» How to complete this task: Once you find the line with "Task: Open Meetings in the sidebar", transcribe it and all the lines that follow to the end of the data, exactly as written; skip any pictures.

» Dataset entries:
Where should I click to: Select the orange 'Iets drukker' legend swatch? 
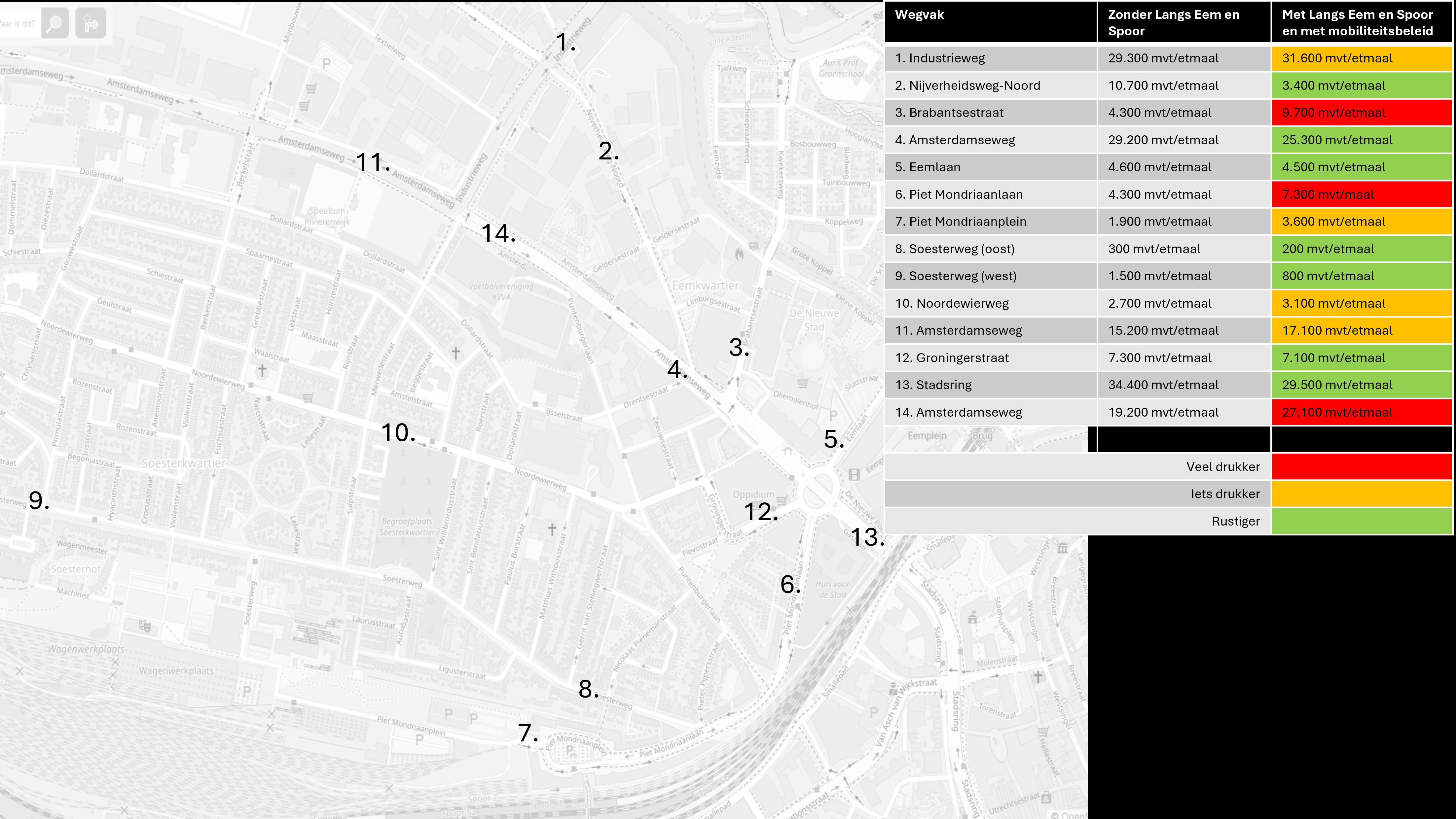tap(1362, 494)
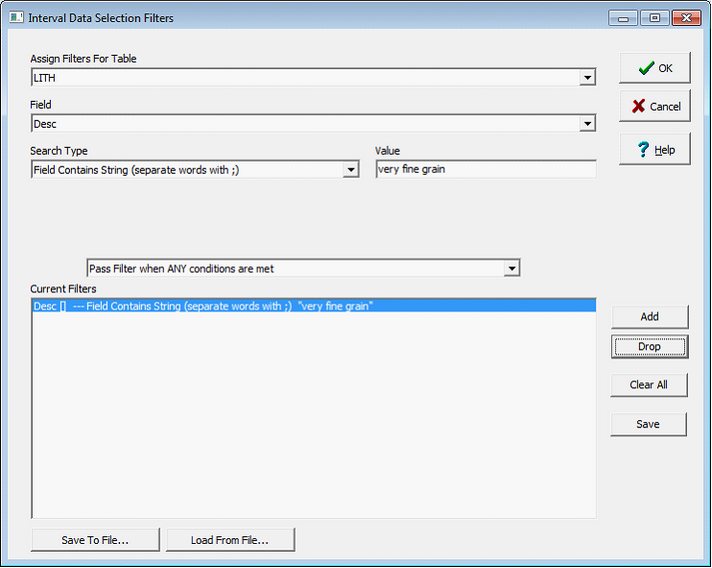Minimize the filters dialog window

(x=624, y=18)
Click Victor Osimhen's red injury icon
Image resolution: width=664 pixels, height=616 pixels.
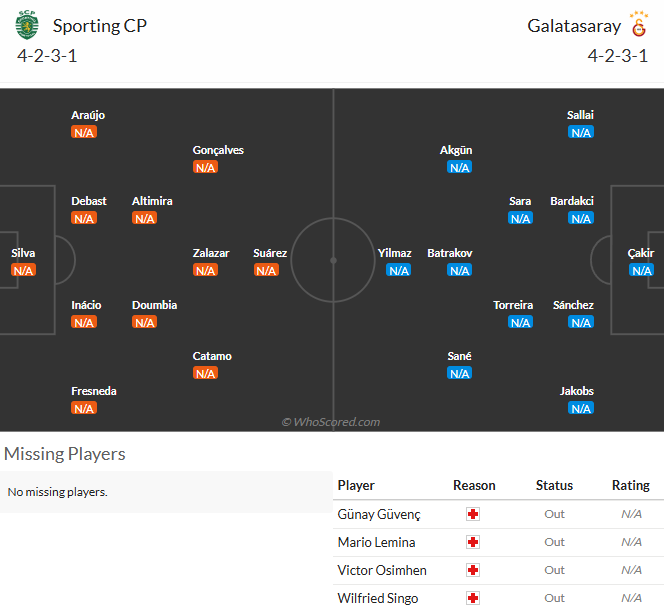(x=473, y=570)
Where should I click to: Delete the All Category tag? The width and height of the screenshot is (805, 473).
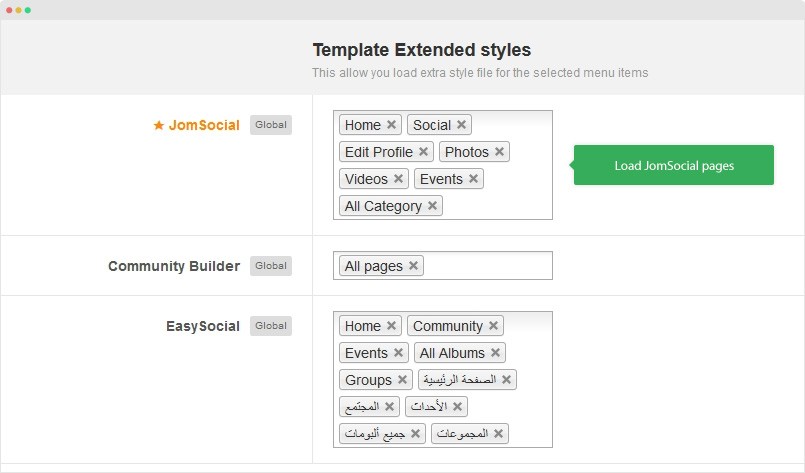tap(432, 206)
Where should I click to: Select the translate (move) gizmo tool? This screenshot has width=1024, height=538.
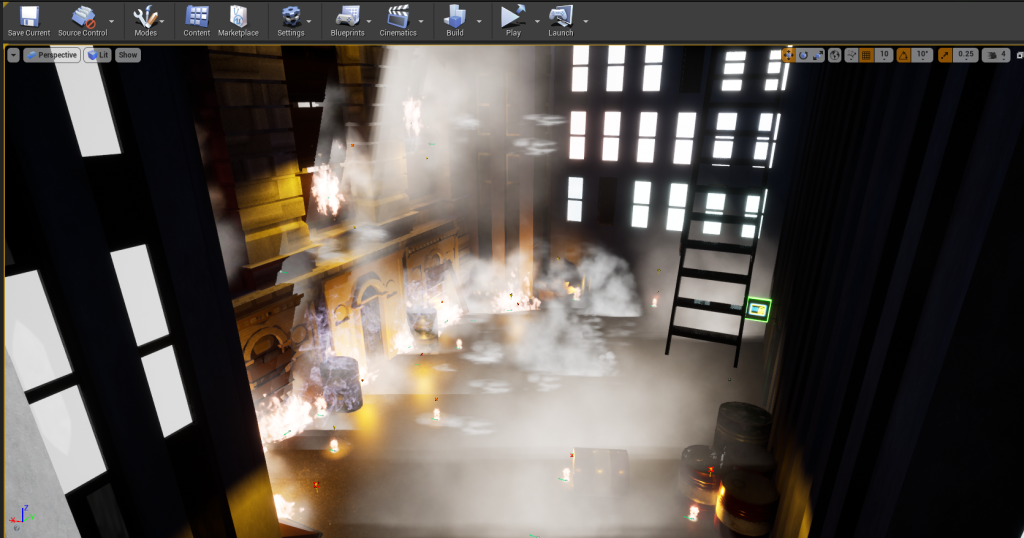tap(789, 55)
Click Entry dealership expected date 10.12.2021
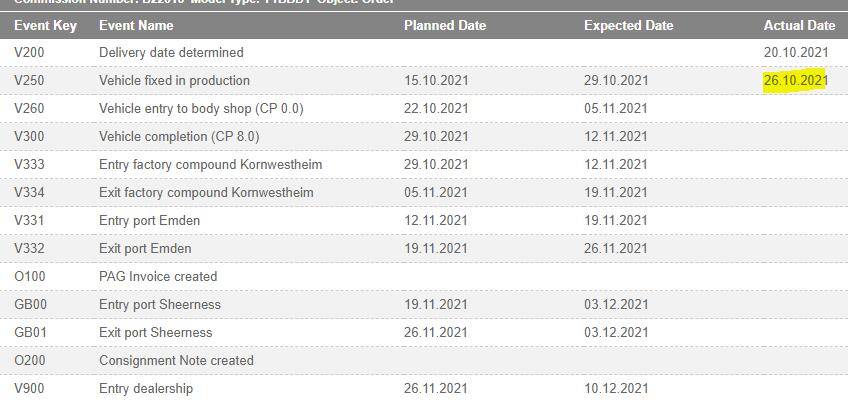This screenshot has height=404, width=848. [616, 388]
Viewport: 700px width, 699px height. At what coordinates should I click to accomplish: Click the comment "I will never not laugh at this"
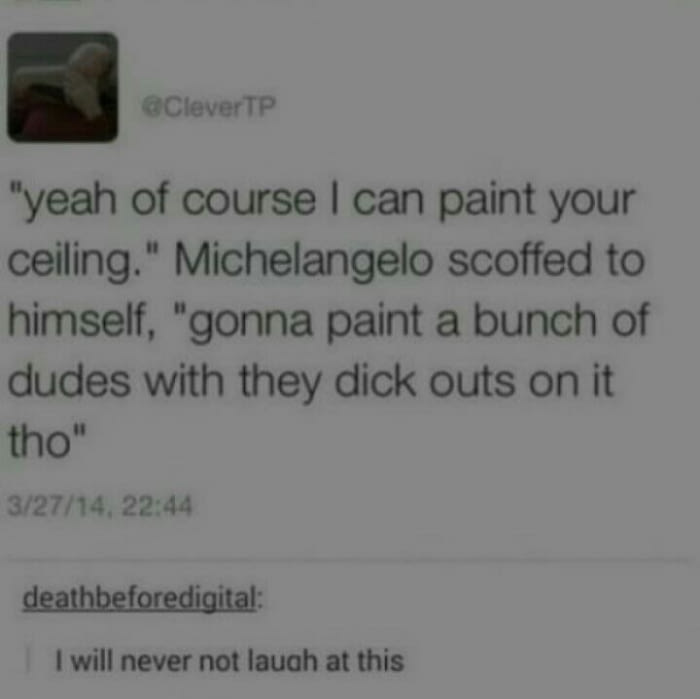click(x=229, y=660)
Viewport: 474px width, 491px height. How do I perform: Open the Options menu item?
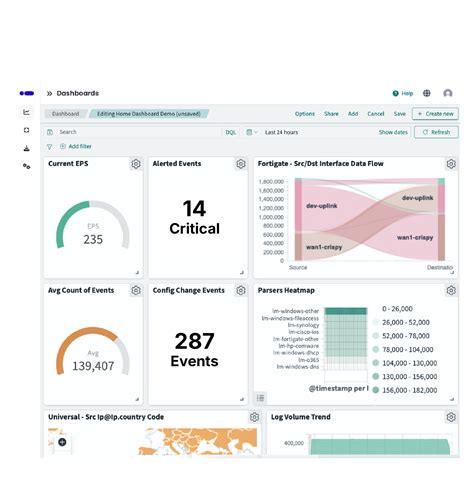pyautogui.click(x=305, y=114)
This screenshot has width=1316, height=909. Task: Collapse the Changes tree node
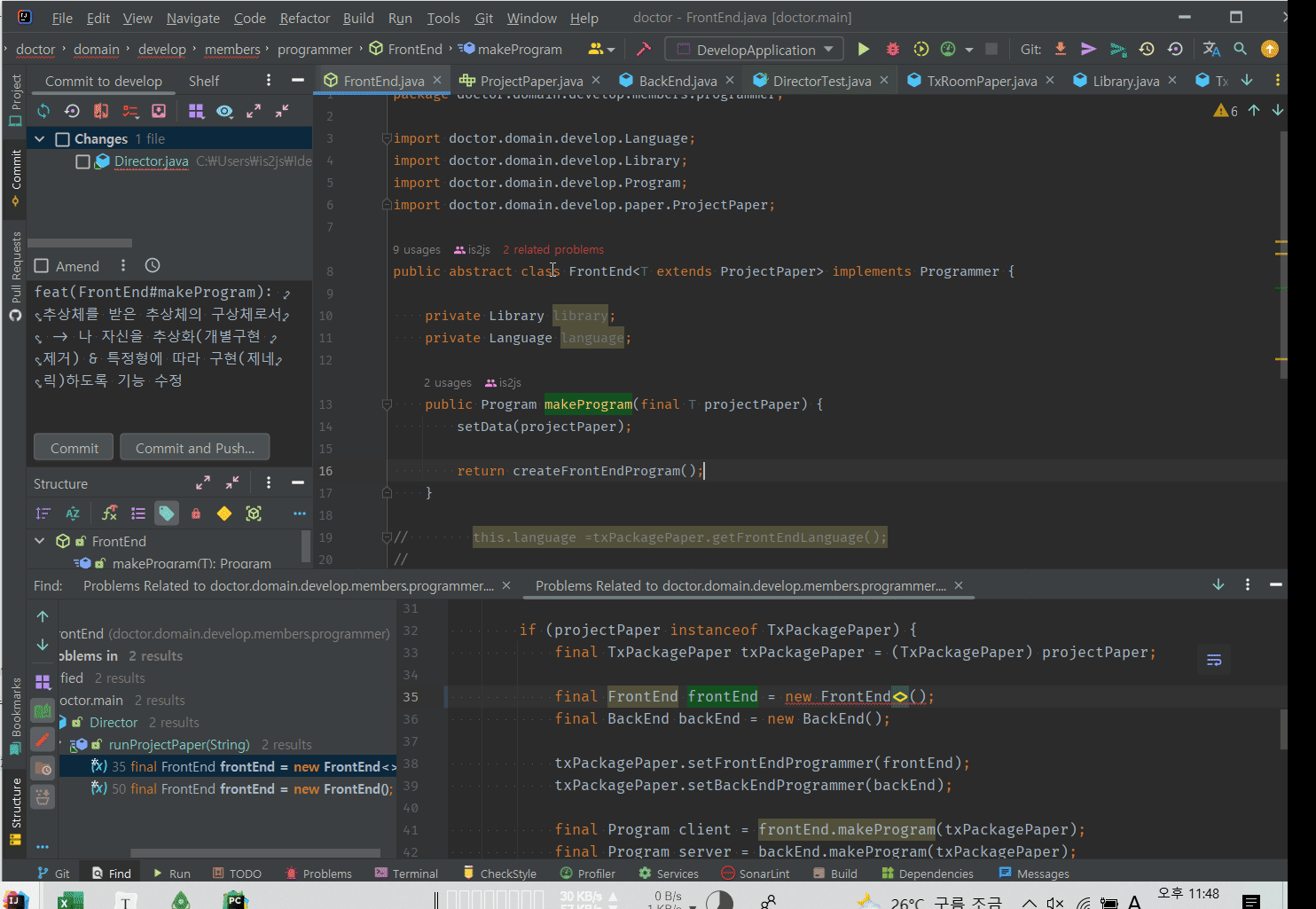pyautogui.click(x=40, y=139)
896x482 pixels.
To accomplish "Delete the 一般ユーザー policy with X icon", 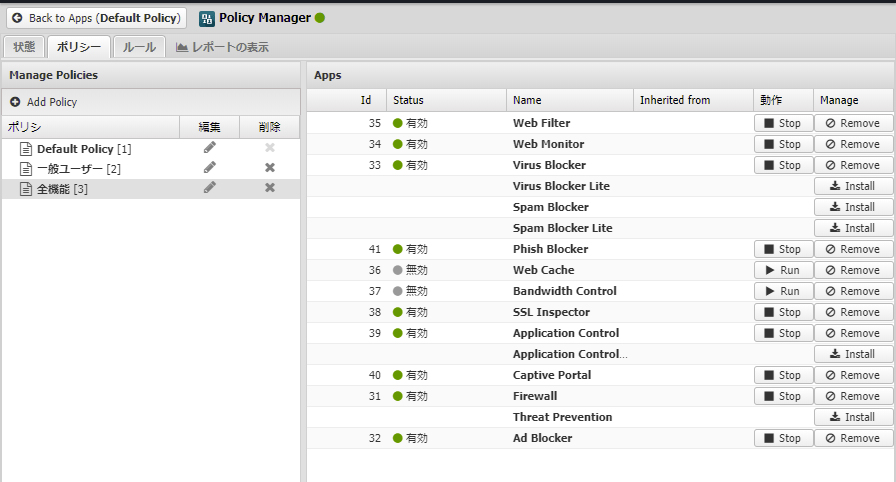I will point(269,168).
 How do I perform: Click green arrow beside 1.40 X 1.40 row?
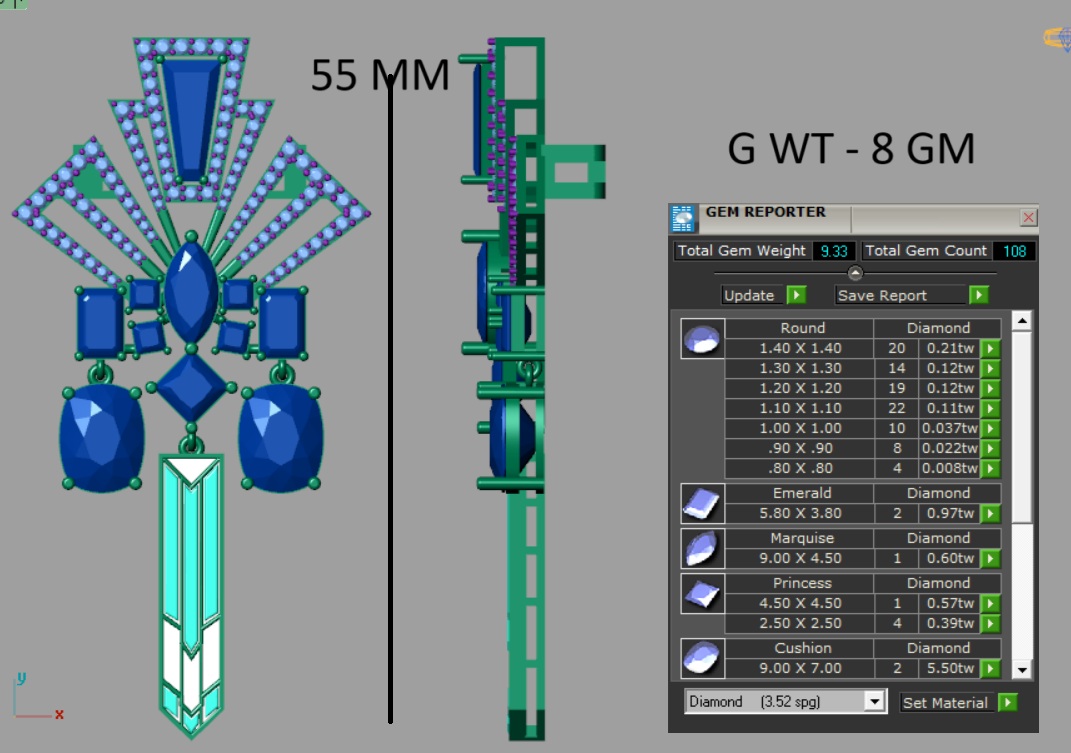[x=990, y=348]
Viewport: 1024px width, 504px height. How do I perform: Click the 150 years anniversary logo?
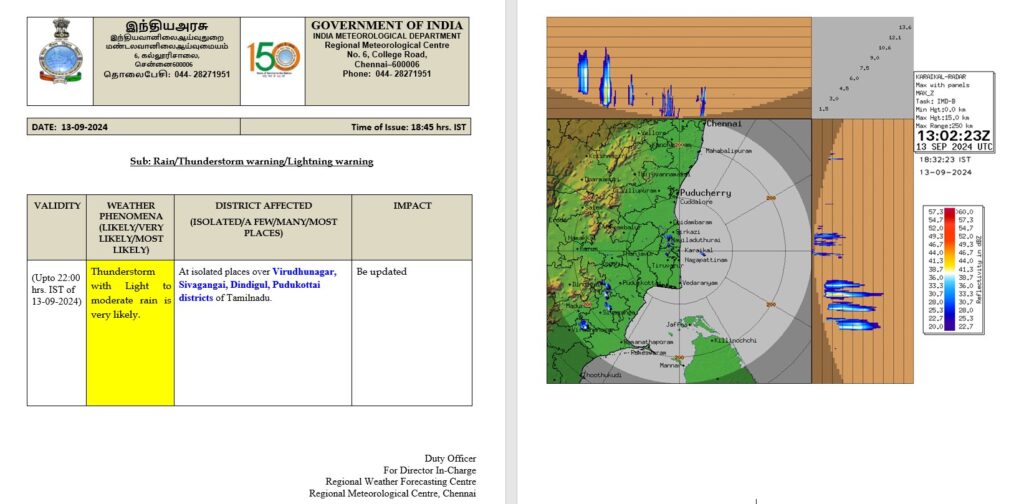tap(272, 63)
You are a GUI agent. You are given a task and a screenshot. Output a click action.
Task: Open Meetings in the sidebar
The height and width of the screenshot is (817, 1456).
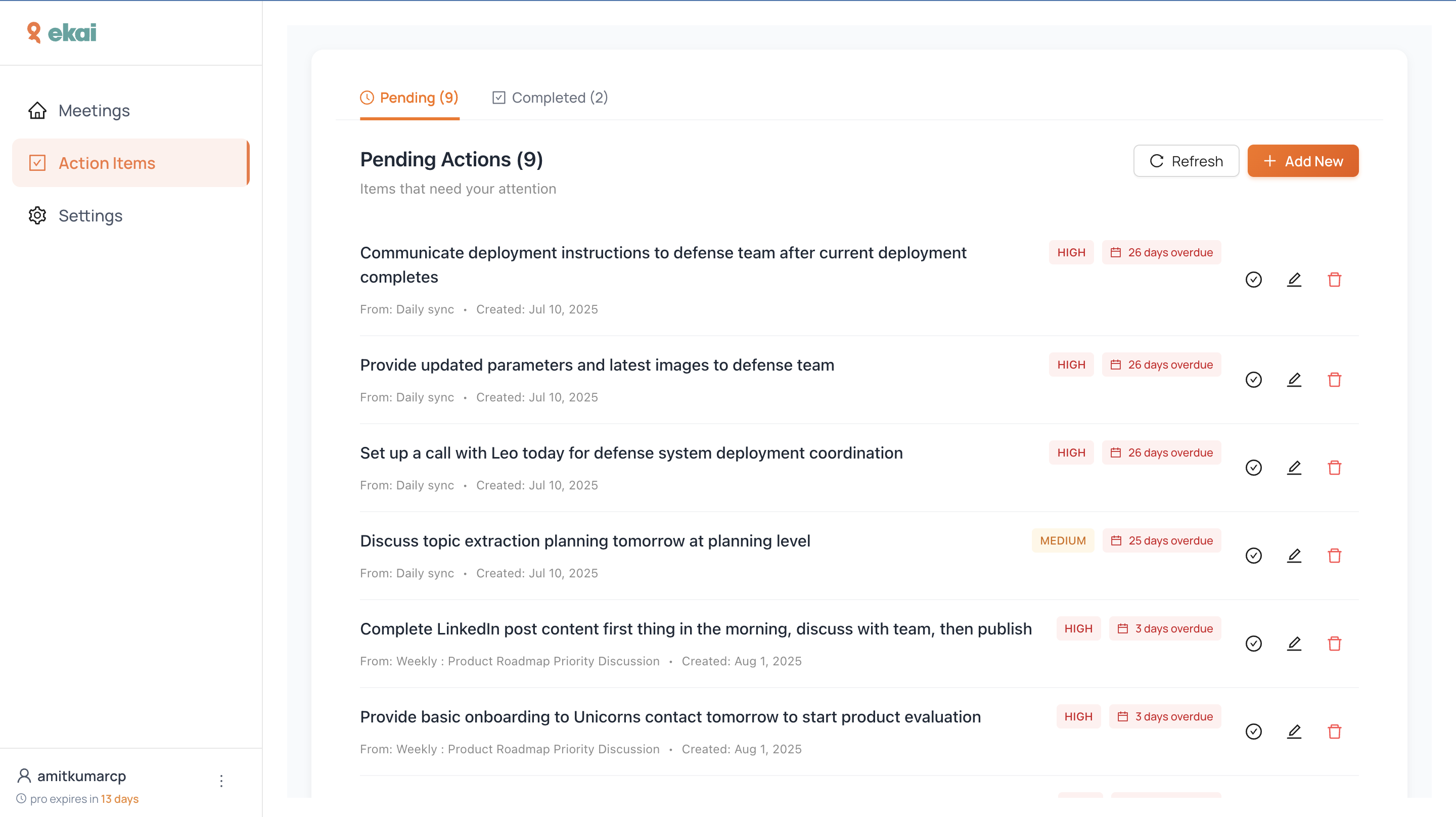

» Problem solution:
Task: Open Meetings in the sidebar
The height and width of the screenshot is (817, 1456).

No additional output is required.